▶ [Exercise requirements] A verbatim copy of the records is required, with all pictures left out.

───── Input data

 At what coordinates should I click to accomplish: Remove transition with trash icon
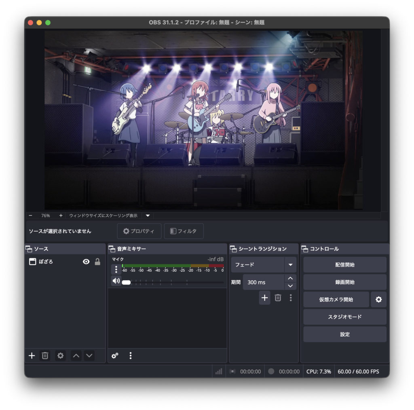point(278,298)
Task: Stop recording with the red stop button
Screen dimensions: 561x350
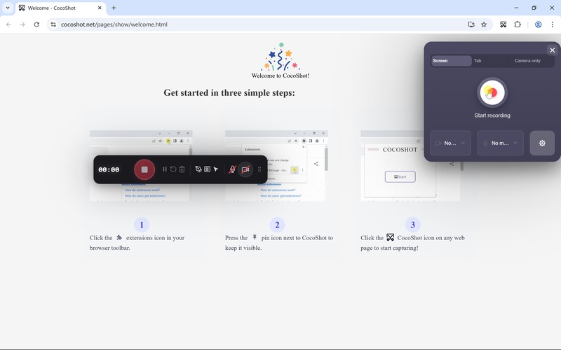Action: [x=144, y=169]
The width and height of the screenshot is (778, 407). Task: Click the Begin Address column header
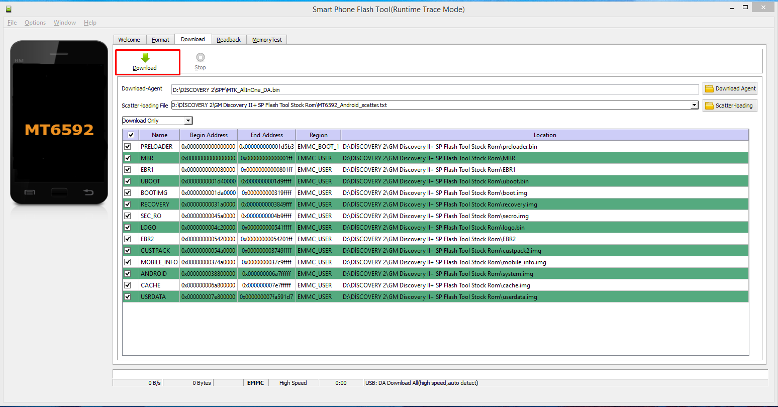click(209, 135)
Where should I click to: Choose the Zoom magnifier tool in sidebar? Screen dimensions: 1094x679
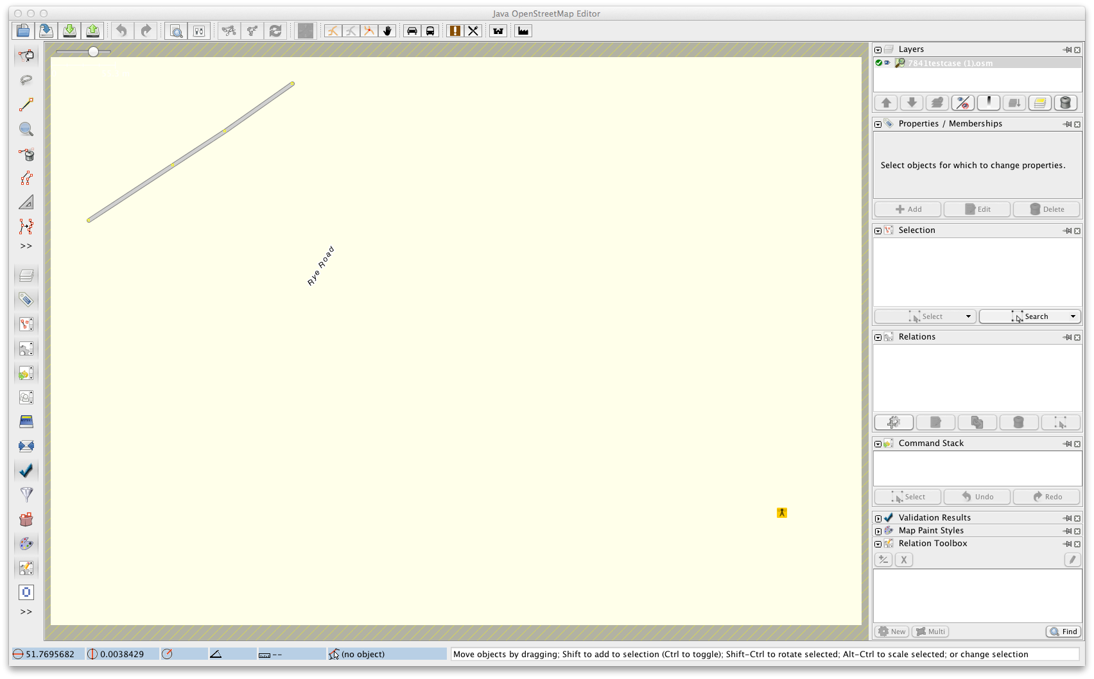(26, 129)
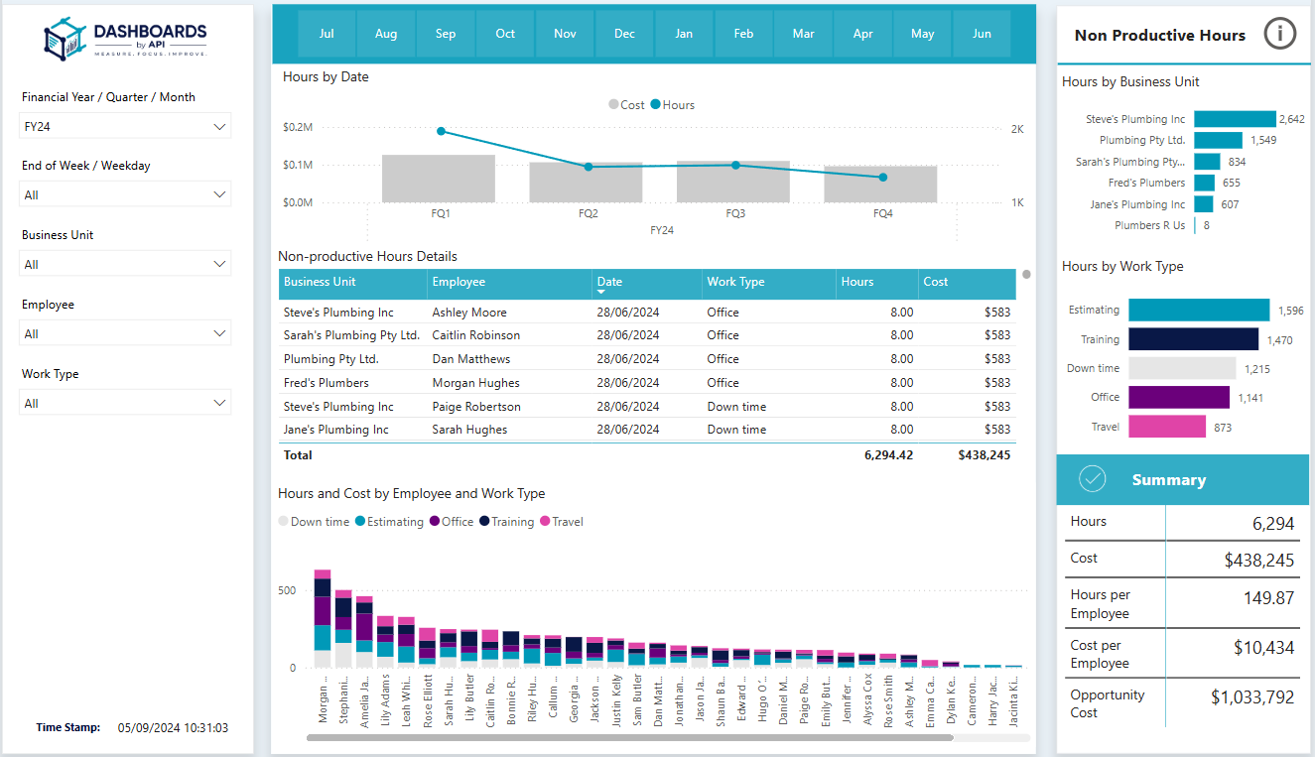Choose the Jun month button
1315x757 pixels.
tap(982, 34)
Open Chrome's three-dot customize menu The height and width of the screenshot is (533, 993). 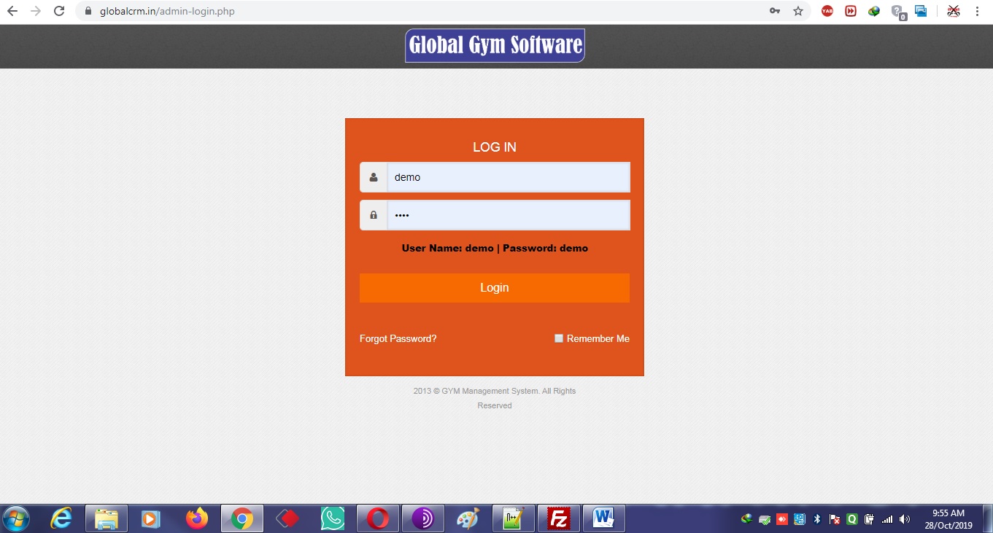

──────────

▶ [Task response]
 At what coordinates should I click to accomplish: Remove transition with trash icon
point(278,298)
Task: Stop recording with the red stop button
Screen dimensions: 561x350
Action: [x=144, y=169]
The width and height of the screenshot is (778, 407). Task: Click the Begin Address column header
click(209, 135)
Where should I click to: Choose the Zoom magnifier tool in sidebar? Screen dimensions: 1094x679
(26, 129)
Choose the Jun month button
1315x757 pixels.
tap(982, 34)
Open Chrome's three-dot customize menu The height and width of the screenshot is (533, 993). 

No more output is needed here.